What you should do:
Reproduce the material below word for word, starting at the line containing "Image resolution: width=1280" and ending at the end of the material, both ends included. Leave the pictures out of your reply.

Provided records:
============

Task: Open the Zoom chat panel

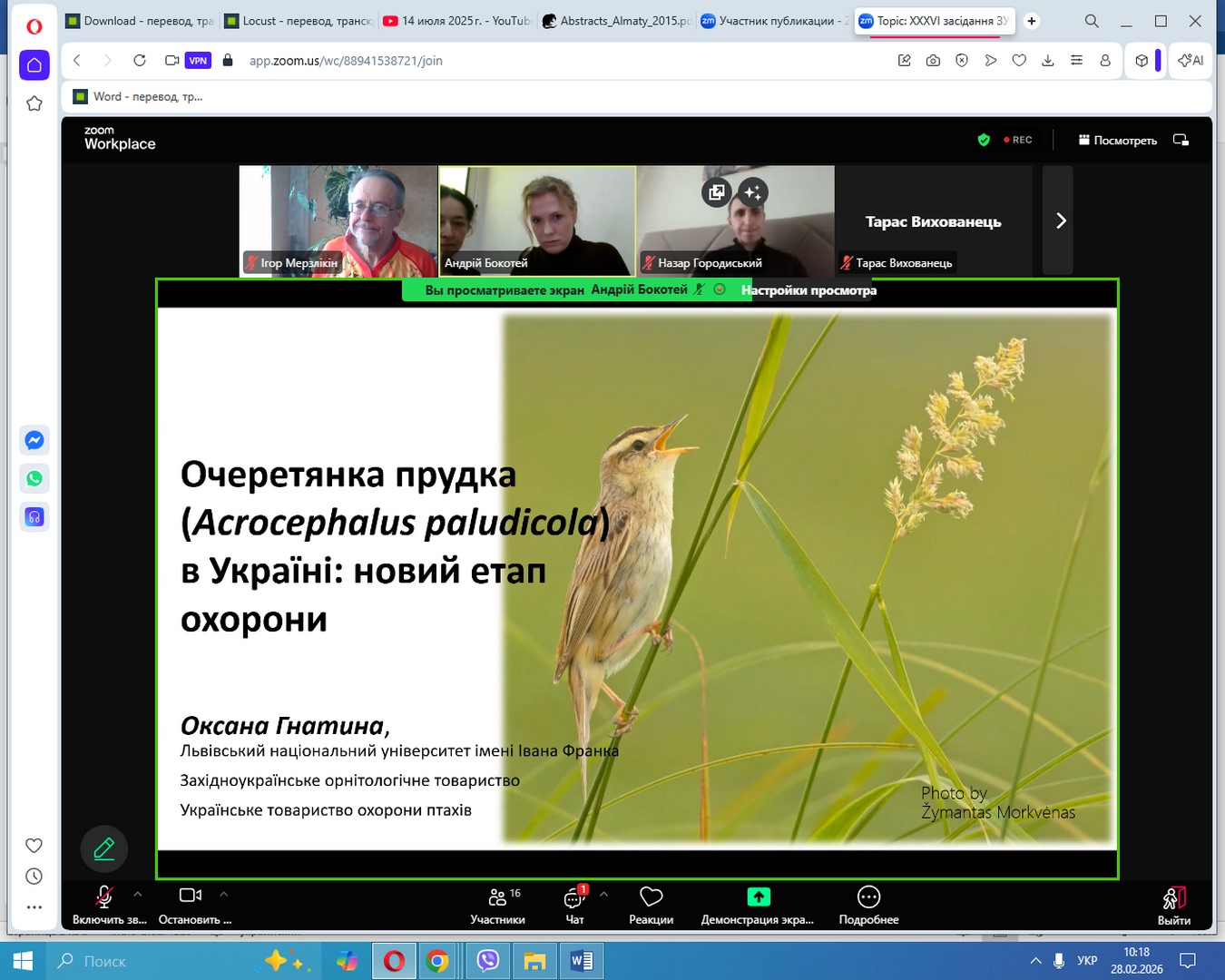Action: click(x=574, y=905)

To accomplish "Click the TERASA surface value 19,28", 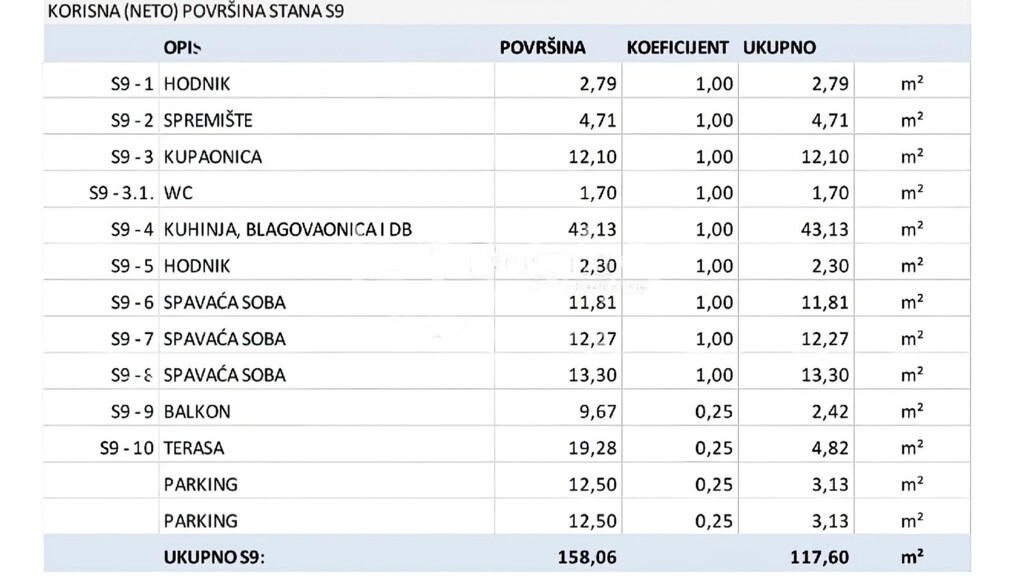I will [592, 449].
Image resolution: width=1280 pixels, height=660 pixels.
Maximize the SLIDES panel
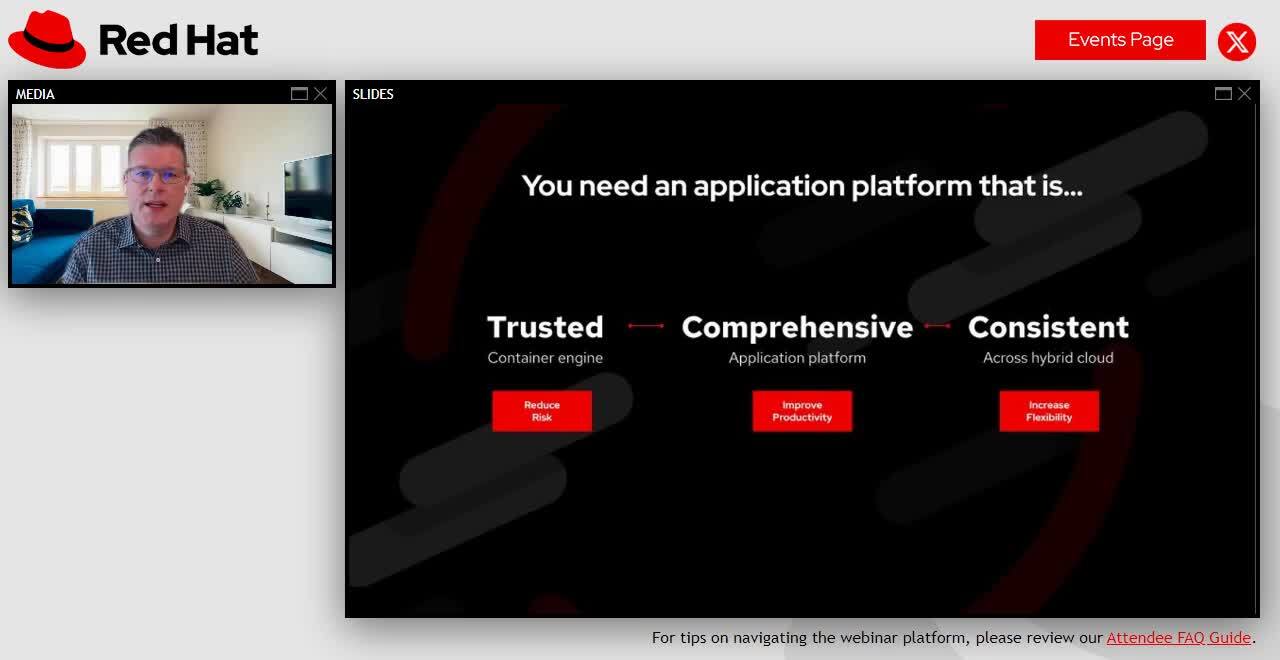(1223, 94)
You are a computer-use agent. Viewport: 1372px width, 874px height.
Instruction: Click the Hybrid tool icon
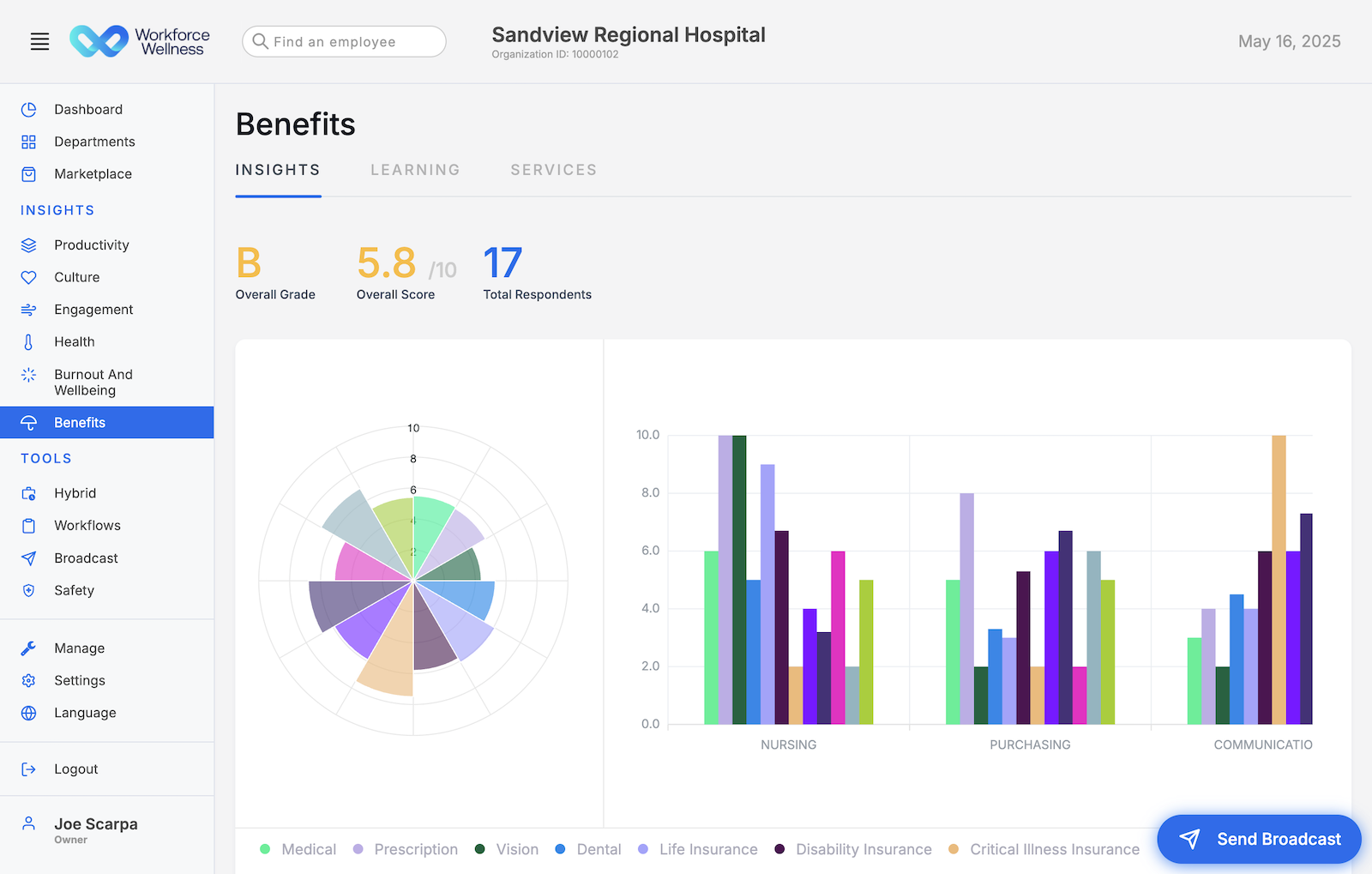pos(28,493)
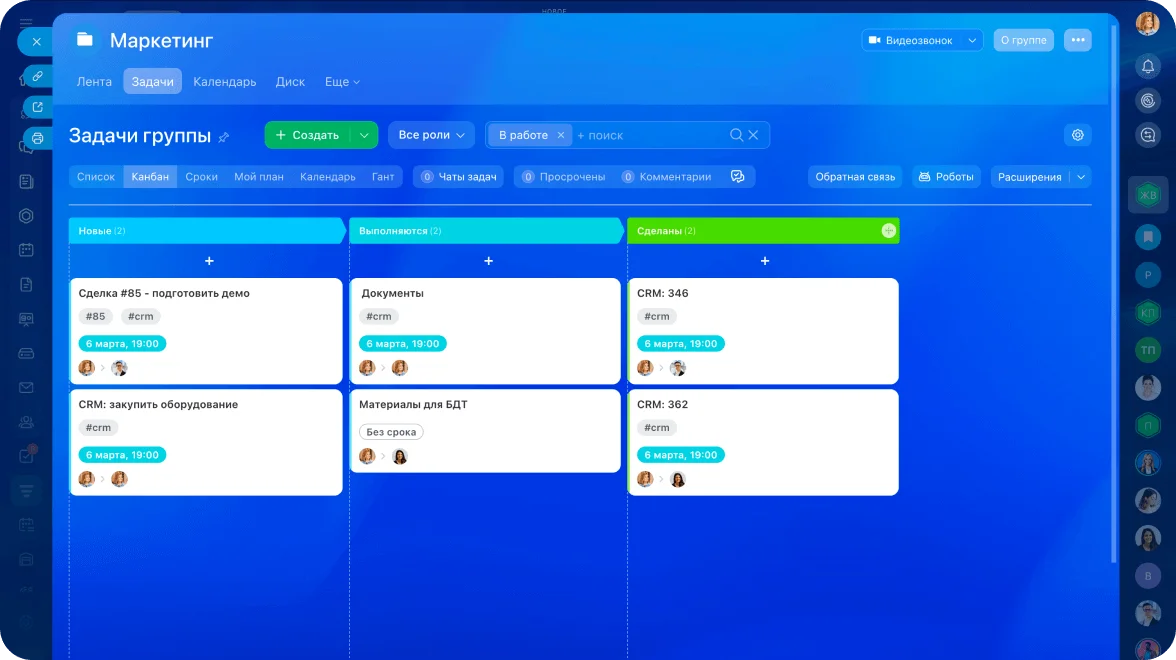Screen dimensions: 1176x660
Task: Open the dropdown arrow beside Создать
Action: [x=364, y=135]
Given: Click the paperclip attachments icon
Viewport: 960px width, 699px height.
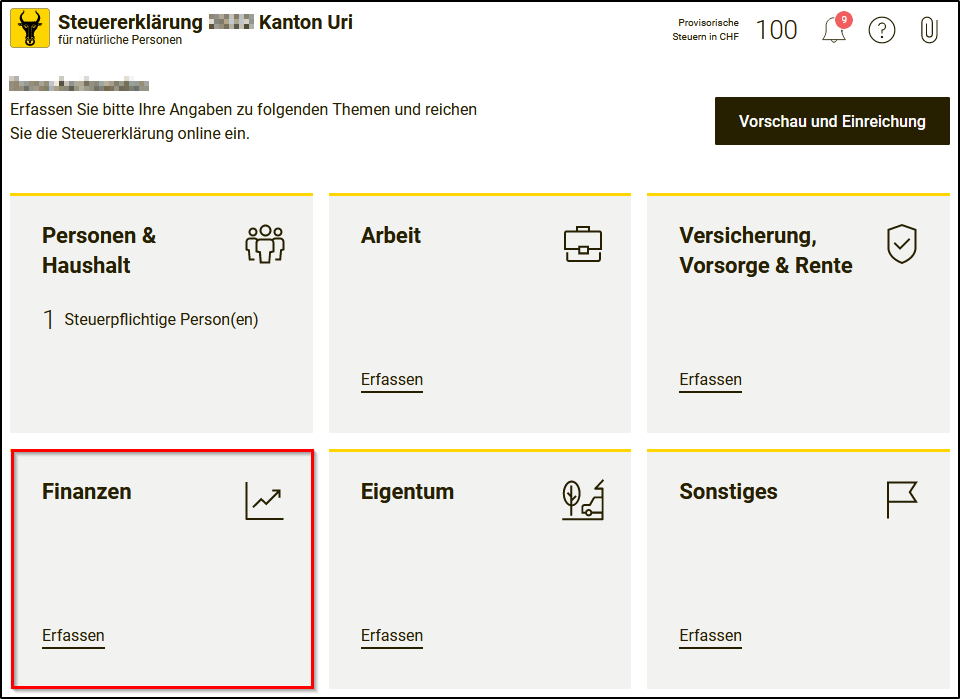Looking at the screenshot, I should tap(928, 30).
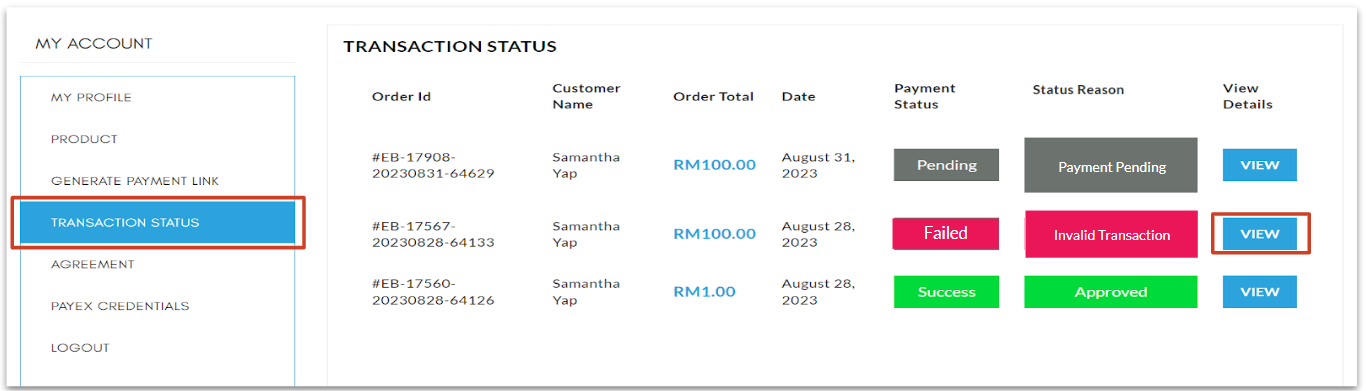Click the green Success status badge
The width and height of the screenshot is (1369, 391).
946,292
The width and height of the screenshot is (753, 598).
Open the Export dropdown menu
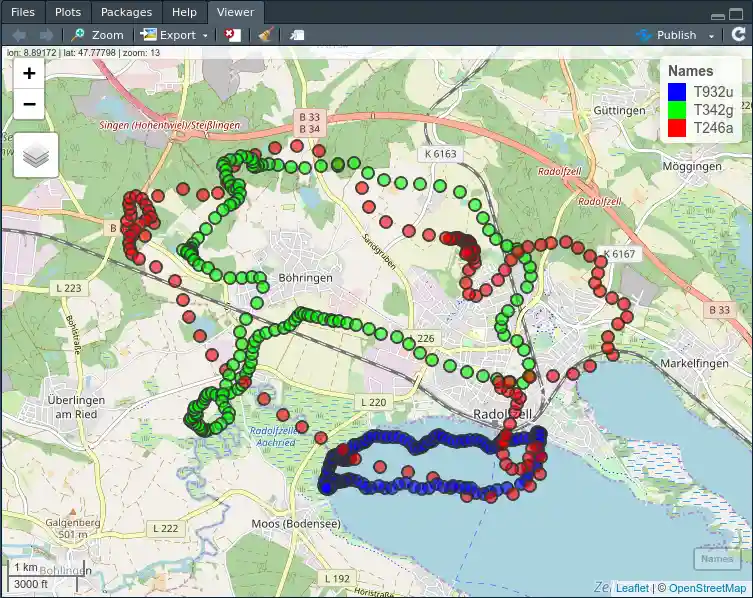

============

Reply to the exercise:
Image resolution: width=1280 pixels, height=660 pixels.
Maximize the SLIDES panel
(1223, 94)
You are a computer-use agent. Viewport: 1372px width, 874px height.
Instruction: Click the Hybrid tool icon
pos(28,493)
Screen dimensions: 1176x660
Task: Open the dropdown arrow beside Создать
Action: [x=364, y=135]
Given: Click the paperclip attachments icon
Viewport: 960px width, 699px height.
Looking at the screenshot, I should tap(928, 30).
Click the green Success status badge
The width and height of the screenshot is (1369, 391).
946,292
The width and height of the screenshot is (753, 598).
Open the Export dropdown menu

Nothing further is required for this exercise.